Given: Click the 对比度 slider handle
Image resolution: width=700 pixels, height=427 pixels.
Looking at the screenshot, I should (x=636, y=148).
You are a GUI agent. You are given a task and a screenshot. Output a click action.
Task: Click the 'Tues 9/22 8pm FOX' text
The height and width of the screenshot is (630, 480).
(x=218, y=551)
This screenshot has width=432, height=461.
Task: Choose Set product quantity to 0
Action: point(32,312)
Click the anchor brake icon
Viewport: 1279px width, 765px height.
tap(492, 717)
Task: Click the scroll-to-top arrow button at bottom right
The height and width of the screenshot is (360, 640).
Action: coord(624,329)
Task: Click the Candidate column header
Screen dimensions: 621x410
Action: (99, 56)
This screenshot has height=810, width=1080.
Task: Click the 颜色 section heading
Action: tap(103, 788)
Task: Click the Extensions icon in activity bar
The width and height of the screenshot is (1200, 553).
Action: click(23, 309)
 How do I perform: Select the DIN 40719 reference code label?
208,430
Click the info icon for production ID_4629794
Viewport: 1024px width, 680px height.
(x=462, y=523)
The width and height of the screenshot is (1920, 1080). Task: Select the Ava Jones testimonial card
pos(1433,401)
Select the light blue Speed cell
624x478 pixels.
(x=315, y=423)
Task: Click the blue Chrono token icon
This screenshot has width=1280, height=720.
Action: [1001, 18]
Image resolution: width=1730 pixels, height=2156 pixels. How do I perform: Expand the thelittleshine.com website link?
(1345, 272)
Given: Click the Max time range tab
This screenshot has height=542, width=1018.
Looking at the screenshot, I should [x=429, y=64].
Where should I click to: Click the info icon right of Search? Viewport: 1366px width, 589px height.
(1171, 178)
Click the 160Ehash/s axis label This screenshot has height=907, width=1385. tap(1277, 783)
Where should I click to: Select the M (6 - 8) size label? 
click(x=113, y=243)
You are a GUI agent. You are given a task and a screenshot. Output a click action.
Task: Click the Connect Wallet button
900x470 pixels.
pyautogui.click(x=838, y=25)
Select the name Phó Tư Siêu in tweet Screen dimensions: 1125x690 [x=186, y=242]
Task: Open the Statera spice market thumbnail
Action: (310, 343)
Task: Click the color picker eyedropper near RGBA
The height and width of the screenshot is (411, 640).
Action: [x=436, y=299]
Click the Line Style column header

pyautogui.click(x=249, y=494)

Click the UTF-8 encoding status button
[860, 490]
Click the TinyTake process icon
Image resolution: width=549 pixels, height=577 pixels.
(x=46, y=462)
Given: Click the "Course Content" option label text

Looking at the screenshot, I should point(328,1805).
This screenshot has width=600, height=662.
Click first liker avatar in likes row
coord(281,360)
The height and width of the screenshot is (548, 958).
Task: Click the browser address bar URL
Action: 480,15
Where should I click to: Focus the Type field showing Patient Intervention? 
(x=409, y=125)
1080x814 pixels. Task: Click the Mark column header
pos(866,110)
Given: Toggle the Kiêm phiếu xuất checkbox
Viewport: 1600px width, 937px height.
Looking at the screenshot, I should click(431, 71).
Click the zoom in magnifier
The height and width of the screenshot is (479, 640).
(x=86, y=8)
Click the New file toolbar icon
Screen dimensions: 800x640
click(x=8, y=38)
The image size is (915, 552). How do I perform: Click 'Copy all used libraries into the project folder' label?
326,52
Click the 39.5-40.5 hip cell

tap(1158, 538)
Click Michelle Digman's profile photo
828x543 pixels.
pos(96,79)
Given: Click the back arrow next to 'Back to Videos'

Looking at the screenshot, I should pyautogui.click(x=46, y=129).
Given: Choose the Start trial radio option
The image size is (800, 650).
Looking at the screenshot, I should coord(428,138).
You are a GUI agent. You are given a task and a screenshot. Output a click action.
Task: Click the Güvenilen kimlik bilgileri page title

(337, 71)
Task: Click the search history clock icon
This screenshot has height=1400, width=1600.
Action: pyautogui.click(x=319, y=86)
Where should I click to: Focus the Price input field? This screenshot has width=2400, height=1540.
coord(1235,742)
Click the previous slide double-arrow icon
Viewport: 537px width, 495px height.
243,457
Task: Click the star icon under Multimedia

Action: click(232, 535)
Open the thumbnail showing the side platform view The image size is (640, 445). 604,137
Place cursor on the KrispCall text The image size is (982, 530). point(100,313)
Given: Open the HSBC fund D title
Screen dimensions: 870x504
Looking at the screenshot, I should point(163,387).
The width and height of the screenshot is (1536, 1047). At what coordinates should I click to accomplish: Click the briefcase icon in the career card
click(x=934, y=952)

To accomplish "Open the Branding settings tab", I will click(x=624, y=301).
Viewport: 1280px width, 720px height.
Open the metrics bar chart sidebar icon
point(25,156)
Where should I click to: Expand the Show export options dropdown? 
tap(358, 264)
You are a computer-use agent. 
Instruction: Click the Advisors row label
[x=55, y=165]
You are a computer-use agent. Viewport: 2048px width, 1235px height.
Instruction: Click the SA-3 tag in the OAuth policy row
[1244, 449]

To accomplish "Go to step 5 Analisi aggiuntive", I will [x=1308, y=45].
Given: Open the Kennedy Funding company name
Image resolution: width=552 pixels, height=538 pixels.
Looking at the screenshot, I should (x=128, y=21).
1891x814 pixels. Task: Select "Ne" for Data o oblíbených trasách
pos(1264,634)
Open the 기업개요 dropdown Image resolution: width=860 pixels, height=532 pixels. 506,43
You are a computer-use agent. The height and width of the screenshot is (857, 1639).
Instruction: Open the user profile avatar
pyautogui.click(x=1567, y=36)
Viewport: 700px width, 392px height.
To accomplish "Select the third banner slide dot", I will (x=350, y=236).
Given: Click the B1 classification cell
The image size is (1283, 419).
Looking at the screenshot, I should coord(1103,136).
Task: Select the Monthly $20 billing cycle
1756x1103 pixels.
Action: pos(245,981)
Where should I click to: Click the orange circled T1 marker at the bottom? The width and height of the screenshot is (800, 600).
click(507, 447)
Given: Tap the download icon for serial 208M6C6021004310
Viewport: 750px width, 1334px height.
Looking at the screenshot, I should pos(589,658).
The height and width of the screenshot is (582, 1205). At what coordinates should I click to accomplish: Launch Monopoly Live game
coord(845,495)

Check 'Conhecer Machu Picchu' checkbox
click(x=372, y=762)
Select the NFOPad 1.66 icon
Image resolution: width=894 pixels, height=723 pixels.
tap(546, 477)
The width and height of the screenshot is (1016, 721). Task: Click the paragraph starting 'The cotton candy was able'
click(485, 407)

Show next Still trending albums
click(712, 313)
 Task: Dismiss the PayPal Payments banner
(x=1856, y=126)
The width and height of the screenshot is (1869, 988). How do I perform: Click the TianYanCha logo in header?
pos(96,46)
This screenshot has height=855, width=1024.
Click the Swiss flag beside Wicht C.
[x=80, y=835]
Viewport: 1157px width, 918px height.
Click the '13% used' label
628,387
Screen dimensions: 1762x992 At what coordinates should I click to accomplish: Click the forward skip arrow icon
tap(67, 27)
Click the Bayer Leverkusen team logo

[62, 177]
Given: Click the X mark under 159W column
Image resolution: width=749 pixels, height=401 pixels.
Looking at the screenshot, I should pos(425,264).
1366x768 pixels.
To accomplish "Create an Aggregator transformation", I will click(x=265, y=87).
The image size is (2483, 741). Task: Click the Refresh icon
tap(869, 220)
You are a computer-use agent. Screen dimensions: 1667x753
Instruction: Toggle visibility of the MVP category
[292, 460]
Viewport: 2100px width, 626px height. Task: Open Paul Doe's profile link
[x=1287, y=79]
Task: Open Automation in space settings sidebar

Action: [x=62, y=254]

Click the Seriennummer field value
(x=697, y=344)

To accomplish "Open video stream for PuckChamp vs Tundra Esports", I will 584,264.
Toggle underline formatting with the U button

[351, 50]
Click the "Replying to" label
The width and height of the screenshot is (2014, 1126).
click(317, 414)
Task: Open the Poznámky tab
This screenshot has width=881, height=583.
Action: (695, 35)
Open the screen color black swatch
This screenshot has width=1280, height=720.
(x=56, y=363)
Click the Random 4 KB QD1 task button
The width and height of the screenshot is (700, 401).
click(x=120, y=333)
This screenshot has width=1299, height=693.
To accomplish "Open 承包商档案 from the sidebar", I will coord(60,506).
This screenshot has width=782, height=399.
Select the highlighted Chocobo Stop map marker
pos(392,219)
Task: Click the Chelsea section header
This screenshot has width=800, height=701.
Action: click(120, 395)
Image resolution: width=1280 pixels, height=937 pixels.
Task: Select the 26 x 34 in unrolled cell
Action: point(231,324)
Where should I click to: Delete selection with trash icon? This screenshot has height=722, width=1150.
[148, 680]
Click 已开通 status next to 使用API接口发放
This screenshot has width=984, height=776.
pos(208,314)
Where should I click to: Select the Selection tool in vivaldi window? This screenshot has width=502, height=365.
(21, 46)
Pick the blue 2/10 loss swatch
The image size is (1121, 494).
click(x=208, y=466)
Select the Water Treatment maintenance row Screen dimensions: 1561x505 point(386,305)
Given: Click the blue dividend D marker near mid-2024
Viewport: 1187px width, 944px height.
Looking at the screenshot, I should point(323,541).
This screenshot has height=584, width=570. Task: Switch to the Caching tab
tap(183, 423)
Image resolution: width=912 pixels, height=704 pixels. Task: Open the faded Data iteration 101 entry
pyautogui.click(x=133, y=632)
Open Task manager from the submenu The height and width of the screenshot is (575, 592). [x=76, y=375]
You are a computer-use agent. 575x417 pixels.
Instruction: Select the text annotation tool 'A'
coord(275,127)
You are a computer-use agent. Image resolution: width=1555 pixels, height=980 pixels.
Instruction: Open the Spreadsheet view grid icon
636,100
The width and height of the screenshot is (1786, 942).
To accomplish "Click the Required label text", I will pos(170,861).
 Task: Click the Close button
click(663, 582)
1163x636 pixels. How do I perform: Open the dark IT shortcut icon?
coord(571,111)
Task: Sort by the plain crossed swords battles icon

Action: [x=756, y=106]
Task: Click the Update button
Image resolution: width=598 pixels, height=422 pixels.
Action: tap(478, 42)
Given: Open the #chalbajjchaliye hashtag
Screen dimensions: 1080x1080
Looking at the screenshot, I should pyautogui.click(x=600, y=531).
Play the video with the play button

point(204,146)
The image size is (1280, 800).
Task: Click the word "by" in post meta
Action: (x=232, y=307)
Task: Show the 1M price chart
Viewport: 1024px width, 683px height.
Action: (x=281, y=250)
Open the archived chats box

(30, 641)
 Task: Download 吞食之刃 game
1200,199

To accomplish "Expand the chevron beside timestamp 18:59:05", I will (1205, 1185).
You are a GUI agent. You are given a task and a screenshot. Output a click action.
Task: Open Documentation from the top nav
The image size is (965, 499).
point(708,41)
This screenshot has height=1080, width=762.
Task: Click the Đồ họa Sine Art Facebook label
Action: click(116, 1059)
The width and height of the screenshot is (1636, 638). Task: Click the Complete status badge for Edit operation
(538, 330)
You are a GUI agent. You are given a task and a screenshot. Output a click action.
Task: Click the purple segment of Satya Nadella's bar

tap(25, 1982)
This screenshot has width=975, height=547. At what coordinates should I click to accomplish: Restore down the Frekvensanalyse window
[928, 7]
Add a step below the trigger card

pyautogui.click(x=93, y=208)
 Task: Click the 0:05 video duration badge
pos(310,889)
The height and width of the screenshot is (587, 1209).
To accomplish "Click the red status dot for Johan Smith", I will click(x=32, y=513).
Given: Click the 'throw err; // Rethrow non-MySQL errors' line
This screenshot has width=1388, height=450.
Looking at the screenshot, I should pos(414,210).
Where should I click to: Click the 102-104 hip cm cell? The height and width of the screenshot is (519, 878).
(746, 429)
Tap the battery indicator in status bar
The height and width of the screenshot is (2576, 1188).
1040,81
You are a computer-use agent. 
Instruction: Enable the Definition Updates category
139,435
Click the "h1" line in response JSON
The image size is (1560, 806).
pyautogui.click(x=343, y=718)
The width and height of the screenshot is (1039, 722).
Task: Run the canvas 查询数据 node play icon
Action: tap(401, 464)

____

What the exercise asks ▸
Please copy each line of the material that has the string "computer" somewhere in it.

Output of the task ▸
You are a computer-use agent. 
You are a computer-use agent. Viewport: 2048px width, 1235px height.
You are a computer-use agent. The height and width of the screenshot is (857, 1639).
You are a computer-use agent. Screen dimensions: 1667x753
You are a computer-use agent. 575x417 pixels.
You are a computer-use agent. Image resolution: width=1555 pixels, height=980 pixels.
You are a computer-use agent. 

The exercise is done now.